"Portugal não tem dados sobre abusos sexuais nas escolas", alerta Marta Santos Pais, antiga alta representante das Nações Unidas para a violência contra as crianças.
Em entrevista à Renascença, à margem do Estoril Political Fórum, Marta Santos Pais, que esteve na ONU entre 2009 e 2019, admite que ficou triste com os números dos abusos sexuais de menores na Igreja Católica, mas elogia o que está a ser feito pela Conferência Episcopal Portuguesa (CEP).
“Estamos regularmente a escutar medidas empreendidas, planeadas e antecipadas por parte da Igreja e são muito bem-vindas, mas é muito importante que a mensagem para a sociedade seja muito clara e constante. Por um lado, que não será permitido que volte a acontecer, resposta rápida e transparência na documentação dos casos que possam surgir, que as vítimas sejam apoiadas e que seja feito um esforço muito grande na formação das pessoas que trabalham em instituições religiosas”.
Lembra, no entanto, que a violência sexual também acontece nas escolas e, nesse contexto, Portugal não tem dados.

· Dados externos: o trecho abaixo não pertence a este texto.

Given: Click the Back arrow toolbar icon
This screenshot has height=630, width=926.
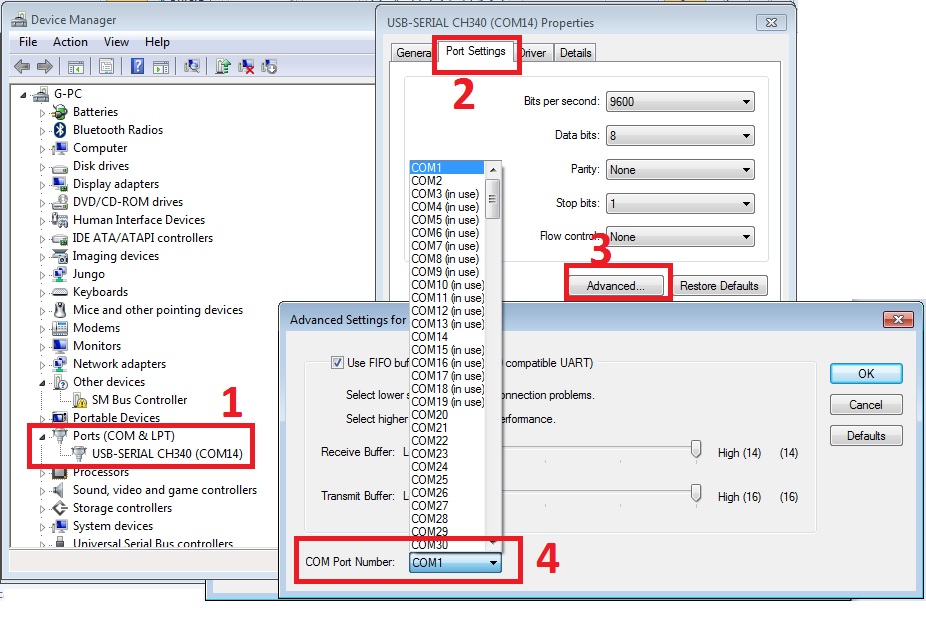Looking at the screenshot, I should pos(21,66).
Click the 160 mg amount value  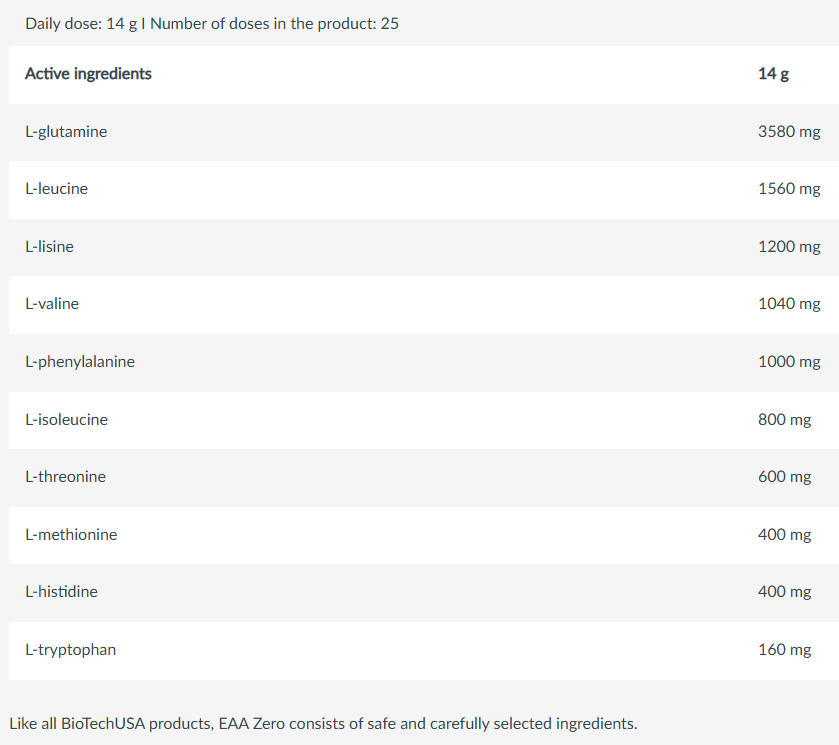point(785,650)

“É bom lembrar que o abuso sexual de crianças não acontece só em instituições religiosas. Infelizmente, em muitos países do mundo, a incidência é particularmente visível no seio das escolas. Em Portugal não temos dados da realidade com que nos estamos a debater. E é fundamental termos e é uma obrigação que decorre do facto de Portugal fazer parte da Convenção dos Direitos da Criança.”

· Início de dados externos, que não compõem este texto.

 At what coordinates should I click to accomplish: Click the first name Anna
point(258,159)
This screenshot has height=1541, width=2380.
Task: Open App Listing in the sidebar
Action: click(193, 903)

Quase 2.600 crianças e jovens vítimas de crime e violência foram apoiados em 2022 pela Associação Portuguesa de Apoio à Vítima (APAV), mais 32% do que no ano anterior.
A antiga responsável da ONU considera que pode estar relacionado com o impacto social da pandemia de Covid-19 nas famílias portuguesas.
Marta Santos Pais também alerta para os perigos que as crianças correm na internet.
“Como as crianças estavam impossibilitadas de participar em atividades no exterior, muitas vezes passavam muitas horas ligadas à internet e, infelizmente, assistimos a um aumento exponencial e profundamente preocupante de tentativas de abuso sexual através da internet, com publicações de fotografias e de vídeos de abuso sexual de crianças, que uma vez na internet multiplica–se sem fronteiras e dificilmente serão apagadas”, sublinha.